The Soundex processor generates a soundex code for each value in a specified attribute. Soundex is an abstract key which represents similar sounding names as the same code. Soundex is specifically applicable to family / surnames (although is sometimes used – with care - in other domains).

Soundex codes are used where spelling or transcription differences occur in names that sound the same. Having created a soundex code, you would often use the soundex instead of the raw data value in a duplicate check.

The following table describes the configuration options:

Configuration Description

Inputs

Specify any String or String Array attributes from which you want to create a soundex code.

Note that if you input an Array attribute, the transformation will apply to all array elements, and an Array attribute will be output.

Options

None.

Outputs

Describes any data attribute or flag attribute outputs.

Data Attributes

The following data attributes are output:

  • Soundex: a new attribute with the soundex code derived from each input attribute.

Flags

None.

The Soundex transformer presents no summary statistics on its processing.

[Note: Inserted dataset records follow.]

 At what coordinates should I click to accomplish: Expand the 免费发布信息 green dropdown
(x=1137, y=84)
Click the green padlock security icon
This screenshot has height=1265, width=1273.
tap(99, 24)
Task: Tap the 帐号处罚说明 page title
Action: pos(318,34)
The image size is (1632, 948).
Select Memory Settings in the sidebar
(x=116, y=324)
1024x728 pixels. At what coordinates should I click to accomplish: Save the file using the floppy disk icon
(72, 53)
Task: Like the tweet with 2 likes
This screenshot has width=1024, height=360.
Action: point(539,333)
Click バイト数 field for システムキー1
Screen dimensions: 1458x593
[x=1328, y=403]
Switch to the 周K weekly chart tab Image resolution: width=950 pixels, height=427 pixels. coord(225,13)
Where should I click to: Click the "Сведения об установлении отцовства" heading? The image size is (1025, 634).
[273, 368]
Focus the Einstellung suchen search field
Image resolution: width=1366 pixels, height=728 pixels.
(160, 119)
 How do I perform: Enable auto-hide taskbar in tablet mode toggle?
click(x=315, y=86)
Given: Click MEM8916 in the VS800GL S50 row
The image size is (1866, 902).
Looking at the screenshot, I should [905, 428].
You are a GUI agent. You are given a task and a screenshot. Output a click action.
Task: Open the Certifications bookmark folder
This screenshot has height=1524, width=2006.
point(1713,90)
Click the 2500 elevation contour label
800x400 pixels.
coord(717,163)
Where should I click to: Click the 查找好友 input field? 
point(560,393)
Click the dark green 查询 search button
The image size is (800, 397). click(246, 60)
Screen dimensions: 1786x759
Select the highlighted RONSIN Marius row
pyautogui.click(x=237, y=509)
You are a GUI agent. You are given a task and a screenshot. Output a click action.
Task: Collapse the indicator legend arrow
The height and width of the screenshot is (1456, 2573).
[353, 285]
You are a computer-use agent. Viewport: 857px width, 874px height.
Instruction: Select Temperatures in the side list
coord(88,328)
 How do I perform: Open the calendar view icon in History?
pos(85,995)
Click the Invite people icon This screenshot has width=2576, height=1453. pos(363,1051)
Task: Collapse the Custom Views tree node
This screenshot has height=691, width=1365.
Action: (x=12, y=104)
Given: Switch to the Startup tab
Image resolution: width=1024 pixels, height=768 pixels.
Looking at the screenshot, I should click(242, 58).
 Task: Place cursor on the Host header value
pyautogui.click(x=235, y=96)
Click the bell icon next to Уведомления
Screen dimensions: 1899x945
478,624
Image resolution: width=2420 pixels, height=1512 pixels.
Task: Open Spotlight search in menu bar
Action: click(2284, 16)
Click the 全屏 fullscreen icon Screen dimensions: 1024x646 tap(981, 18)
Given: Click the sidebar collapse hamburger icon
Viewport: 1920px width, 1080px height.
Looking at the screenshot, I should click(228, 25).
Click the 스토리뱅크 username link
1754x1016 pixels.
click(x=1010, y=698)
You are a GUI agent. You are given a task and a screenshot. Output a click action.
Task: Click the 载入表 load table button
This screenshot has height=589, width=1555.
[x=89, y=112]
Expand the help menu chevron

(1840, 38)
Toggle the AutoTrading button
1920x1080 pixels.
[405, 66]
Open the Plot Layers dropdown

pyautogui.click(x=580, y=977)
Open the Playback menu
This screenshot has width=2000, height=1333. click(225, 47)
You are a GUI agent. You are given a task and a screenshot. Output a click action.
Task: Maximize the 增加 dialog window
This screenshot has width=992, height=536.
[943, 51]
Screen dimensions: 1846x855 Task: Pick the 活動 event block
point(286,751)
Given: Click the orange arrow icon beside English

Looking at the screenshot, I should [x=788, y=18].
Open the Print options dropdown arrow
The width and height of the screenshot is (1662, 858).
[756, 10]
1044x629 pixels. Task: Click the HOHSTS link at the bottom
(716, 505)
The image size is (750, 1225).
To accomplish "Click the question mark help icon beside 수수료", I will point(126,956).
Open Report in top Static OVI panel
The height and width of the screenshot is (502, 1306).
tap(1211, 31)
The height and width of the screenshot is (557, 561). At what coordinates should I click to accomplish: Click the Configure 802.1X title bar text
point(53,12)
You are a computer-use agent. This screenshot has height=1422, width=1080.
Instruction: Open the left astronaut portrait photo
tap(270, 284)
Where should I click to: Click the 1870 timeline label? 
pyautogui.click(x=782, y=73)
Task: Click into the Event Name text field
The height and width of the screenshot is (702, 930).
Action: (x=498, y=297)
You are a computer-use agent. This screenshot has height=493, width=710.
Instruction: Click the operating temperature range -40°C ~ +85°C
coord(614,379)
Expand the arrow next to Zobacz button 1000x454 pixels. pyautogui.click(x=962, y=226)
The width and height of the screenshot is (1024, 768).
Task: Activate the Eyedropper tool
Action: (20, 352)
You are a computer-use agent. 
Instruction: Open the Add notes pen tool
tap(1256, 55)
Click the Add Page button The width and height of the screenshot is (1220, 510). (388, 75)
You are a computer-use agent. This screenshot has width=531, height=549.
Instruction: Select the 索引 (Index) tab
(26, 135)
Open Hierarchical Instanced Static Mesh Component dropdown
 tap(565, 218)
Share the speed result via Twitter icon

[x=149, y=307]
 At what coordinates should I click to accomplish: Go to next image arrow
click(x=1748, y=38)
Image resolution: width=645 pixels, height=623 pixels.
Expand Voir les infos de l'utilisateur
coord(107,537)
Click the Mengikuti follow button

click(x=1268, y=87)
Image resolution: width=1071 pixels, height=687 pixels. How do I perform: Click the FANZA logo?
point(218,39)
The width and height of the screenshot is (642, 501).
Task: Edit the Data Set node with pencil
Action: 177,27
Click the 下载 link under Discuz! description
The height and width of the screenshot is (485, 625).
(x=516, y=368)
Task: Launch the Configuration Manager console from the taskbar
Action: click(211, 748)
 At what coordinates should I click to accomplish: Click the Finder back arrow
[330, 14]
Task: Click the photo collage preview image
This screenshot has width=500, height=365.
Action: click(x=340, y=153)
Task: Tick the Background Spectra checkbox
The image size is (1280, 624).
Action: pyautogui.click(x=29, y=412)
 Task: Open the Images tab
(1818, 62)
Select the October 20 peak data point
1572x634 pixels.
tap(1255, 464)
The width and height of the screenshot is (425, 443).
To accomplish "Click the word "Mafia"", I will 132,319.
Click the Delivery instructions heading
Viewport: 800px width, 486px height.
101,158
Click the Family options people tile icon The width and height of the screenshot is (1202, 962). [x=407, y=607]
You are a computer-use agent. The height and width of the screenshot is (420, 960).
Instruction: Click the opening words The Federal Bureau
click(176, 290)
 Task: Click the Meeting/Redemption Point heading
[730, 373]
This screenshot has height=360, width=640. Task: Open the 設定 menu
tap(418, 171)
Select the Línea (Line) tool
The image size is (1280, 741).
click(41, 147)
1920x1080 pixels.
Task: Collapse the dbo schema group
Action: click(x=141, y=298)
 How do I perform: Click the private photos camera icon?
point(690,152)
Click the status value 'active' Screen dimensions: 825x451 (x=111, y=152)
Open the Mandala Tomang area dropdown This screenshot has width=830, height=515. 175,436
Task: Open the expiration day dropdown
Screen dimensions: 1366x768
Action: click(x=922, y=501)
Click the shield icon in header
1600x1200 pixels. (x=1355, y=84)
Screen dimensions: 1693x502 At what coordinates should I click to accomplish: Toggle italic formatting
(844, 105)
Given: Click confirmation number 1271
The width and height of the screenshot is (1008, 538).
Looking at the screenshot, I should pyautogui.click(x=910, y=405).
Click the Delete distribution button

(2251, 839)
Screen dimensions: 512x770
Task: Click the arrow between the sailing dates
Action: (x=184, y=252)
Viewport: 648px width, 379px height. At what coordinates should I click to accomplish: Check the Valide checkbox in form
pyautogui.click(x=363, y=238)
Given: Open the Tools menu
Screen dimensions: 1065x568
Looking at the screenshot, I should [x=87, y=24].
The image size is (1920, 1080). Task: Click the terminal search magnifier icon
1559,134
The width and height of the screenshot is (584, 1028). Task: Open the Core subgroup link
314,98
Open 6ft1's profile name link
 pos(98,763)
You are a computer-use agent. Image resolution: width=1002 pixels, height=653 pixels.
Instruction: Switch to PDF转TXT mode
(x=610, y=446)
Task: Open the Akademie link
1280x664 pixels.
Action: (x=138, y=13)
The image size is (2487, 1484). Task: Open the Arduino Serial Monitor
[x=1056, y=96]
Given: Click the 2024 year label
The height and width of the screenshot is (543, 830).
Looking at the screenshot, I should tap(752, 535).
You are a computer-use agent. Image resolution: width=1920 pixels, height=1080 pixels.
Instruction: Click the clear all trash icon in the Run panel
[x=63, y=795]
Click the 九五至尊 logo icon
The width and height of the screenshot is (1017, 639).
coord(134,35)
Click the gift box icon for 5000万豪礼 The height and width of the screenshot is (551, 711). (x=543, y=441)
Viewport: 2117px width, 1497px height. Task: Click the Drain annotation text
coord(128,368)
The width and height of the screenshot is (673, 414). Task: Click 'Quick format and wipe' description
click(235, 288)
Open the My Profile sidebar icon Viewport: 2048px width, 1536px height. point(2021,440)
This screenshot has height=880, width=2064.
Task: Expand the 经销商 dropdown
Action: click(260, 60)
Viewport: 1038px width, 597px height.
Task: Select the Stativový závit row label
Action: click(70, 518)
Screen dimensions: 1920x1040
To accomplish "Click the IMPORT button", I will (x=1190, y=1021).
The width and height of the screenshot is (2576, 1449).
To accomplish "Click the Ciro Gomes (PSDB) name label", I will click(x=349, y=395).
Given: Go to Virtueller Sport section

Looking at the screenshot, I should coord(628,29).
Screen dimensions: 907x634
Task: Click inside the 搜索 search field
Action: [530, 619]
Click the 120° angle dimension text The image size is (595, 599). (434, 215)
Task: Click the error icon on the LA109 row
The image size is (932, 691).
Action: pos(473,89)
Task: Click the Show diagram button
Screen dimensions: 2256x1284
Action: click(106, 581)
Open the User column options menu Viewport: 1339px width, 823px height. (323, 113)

In the Data view, the input array attribute is shown with the new array size attribute to its right.

Output Filters

None. All records input are output.

Example

This example uses the Soundex transformation on a Surname attribute. The Surname attribute was created from the NAME attribute in the Customers table, by splitting the attribute using a Make Array from String processor, using a space separator, and outputting the Surname by selecting the second element in the array using Select Array Element processor:

Surname (asc) Surname.Soundex

ADAMSKI

A352

AHMED

A530

AITKEN

A325

ALLAN

A450

ALLEN

A450

Note that where values should possibly be the same and may be the subject of typos, such as ALLAN/ALLEN, the same soundex code is generated.